- What to work on -
Select every line below containing the word "search".

--- Excerpted records ---

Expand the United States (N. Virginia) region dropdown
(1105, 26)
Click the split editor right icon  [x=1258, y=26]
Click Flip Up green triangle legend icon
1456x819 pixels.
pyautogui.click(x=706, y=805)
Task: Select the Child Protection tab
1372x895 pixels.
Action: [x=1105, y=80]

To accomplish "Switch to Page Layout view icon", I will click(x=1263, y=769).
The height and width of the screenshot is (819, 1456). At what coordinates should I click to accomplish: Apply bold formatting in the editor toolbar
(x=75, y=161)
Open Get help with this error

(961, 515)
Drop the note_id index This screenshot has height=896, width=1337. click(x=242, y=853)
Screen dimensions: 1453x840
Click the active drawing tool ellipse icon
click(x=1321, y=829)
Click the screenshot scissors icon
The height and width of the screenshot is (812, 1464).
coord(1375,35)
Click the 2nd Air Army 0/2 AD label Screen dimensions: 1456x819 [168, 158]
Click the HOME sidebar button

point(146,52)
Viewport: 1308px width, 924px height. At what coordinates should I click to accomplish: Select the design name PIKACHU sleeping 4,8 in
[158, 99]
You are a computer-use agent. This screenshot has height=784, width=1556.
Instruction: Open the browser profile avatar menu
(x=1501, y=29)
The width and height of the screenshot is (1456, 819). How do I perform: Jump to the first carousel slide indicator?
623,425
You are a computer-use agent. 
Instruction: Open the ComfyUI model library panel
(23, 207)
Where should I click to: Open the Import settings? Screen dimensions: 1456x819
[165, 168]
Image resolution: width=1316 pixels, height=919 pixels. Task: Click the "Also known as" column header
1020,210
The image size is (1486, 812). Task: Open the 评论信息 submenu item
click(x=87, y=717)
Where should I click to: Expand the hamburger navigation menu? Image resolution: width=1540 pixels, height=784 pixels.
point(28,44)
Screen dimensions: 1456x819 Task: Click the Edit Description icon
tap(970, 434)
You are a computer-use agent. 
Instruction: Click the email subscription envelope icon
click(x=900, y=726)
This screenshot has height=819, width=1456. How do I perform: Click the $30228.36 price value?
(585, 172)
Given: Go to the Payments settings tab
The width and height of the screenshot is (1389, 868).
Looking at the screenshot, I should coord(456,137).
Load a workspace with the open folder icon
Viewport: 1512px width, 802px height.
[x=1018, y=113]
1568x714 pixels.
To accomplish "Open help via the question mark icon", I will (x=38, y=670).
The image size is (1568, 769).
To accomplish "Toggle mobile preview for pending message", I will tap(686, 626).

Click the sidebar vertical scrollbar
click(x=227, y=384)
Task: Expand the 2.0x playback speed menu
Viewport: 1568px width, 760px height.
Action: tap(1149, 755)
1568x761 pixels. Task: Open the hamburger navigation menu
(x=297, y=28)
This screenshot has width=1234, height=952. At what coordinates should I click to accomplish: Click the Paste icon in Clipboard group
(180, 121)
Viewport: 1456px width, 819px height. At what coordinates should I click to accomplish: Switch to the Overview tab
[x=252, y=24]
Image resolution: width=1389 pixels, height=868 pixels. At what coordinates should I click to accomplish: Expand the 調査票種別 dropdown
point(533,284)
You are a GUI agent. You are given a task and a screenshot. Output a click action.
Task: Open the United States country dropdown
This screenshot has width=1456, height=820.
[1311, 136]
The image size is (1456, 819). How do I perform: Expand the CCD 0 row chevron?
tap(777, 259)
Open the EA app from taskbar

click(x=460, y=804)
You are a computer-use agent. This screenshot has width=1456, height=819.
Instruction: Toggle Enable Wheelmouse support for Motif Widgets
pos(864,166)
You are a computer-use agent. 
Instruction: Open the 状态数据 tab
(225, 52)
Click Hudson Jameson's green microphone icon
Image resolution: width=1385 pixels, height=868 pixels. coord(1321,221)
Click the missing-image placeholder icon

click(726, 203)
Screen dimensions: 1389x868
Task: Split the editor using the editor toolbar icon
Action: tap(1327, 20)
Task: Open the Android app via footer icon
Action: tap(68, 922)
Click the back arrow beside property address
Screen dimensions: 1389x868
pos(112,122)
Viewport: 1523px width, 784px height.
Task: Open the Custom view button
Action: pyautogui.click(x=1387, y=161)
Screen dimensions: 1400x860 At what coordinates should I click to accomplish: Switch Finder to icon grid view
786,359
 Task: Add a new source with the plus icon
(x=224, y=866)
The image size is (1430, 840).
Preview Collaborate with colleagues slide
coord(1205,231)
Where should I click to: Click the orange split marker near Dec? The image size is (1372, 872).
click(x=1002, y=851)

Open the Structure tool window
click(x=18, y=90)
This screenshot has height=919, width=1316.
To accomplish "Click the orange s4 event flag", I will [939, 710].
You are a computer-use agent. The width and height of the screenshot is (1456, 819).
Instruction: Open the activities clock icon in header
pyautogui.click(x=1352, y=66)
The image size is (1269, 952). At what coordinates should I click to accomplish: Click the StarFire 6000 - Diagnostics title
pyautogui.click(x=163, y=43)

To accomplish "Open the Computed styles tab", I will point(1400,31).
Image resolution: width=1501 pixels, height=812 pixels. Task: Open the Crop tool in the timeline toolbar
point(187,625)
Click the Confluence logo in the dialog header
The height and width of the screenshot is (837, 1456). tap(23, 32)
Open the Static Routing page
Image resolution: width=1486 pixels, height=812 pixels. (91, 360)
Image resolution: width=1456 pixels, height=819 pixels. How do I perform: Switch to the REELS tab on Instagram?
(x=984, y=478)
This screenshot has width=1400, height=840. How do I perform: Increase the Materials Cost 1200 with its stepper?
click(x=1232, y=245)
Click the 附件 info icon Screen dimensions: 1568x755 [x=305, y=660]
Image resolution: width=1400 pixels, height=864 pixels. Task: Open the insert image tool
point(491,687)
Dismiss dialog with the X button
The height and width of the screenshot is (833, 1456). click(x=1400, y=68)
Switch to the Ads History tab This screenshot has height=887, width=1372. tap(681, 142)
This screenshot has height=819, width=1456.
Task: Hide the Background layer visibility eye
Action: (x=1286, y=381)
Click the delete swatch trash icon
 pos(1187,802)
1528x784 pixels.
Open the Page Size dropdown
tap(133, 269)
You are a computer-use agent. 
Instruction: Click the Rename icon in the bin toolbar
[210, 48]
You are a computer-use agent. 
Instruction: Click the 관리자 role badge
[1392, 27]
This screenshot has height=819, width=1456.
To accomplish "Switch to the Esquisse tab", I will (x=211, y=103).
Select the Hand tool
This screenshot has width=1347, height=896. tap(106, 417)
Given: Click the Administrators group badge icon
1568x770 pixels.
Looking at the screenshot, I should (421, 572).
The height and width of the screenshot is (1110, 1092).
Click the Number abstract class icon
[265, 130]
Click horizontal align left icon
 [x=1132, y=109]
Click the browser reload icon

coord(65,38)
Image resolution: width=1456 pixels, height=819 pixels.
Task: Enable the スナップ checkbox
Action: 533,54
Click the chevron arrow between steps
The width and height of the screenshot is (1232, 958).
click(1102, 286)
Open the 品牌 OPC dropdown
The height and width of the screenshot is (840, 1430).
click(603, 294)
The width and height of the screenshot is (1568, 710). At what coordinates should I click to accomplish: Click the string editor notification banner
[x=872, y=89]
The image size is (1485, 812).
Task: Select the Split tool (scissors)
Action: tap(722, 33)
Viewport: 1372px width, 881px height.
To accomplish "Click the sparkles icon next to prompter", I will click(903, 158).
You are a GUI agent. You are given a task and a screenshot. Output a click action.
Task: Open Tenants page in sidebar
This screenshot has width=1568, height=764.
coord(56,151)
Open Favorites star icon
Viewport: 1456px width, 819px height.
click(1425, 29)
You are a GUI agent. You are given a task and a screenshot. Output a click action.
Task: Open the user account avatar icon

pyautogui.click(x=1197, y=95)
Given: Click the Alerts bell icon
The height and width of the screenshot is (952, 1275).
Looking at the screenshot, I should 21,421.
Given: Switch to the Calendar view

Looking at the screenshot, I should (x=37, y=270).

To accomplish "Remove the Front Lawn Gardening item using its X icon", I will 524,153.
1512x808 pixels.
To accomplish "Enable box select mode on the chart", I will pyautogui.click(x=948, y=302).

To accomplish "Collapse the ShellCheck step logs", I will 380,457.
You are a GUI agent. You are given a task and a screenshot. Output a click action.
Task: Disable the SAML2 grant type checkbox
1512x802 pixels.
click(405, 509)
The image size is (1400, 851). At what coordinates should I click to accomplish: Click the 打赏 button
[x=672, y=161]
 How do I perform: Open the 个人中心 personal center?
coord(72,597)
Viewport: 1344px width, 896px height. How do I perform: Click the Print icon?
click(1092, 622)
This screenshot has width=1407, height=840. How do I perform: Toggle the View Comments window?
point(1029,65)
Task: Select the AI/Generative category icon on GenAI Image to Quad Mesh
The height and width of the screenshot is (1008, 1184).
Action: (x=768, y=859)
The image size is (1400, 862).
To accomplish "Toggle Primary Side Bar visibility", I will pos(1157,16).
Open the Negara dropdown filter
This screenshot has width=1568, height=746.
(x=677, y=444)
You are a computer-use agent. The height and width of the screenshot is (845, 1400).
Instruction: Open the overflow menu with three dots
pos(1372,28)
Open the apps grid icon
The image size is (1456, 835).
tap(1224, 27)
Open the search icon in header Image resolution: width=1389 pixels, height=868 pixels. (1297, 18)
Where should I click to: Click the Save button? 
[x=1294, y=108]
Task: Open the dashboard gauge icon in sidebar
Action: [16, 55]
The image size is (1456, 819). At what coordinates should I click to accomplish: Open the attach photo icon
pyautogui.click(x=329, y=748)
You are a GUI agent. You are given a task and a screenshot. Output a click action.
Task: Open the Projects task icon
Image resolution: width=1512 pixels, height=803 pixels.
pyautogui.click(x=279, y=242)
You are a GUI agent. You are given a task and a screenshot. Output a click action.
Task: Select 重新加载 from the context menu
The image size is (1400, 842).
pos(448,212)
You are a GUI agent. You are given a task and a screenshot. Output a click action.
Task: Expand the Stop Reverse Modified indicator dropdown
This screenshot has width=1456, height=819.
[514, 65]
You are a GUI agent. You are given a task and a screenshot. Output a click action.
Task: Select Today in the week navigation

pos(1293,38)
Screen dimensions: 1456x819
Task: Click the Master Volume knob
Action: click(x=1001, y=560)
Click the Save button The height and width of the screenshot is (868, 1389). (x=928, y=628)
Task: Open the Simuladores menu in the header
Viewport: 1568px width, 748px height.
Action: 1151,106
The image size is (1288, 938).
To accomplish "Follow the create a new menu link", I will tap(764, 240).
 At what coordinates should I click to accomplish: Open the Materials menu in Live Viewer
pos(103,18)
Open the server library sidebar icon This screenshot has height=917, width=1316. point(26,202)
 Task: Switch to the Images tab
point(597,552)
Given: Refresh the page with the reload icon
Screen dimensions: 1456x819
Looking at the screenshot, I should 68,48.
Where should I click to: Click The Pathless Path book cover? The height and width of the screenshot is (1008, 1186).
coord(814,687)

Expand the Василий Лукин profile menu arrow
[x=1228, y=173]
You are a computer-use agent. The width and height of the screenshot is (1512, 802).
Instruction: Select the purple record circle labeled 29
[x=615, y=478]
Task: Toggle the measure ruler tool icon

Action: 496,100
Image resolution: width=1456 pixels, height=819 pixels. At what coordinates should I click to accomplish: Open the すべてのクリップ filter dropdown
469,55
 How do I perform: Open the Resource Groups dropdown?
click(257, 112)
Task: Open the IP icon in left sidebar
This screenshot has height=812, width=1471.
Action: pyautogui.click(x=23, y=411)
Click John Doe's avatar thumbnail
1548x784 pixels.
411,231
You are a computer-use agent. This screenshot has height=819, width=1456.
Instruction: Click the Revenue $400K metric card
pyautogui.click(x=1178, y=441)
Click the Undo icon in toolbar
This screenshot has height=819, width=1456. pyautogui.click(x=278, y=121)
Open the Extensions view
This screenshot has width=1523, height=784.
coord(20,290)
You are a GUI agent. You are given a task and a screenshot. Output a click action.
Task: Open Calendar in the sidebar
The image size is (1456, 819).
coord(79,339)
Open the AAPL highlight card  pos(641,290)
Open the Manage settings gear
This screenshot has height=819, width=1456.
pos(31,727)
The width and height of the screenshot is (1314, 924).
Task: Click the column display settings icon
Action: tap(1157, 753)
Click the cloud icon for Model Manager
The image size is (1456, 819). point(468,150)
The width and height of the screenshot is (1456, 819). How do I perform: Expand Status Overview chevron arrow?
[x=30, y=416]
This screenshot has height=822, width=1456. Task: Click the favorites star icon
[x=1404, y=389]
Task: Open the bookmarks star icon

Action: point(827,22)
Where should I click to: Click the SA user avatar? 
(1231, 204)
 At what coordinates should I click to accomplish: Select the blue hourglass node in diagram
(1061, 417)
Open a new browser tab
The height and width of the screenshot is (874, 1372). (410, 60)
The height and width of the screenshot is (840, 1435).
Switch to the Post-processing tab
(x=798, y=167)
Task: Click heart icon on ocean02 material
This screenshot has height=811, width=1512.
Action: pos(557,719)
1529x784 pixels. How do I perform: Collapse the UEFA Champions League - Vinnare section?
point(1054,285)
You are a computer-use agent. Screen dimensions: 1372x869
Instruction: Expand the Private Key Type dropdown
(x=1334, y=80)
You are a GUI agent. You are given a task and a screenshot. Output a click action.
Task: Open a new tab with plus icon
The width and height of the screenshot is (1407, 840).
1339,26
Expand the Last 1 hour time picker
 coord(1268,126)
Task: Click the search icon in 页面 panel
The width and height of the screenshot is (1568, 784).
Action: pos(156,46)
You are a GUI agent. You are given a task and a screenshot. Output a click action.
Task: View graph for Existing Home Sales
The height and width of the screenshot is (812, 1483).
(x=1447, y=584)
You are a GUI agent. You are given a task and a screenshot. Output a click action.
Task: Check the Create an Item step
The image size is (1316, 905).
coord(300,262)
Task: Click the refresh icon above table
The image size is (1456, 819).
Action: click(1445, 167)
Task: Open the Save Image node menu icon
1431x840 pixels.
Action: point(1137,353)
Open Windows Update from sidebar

---

- Solution to this problem -
Open the search icon in header Image resolution: width=1389 pixels, height=868 pixels. (1297, 18)
Task: Click the search icon in 页面 panel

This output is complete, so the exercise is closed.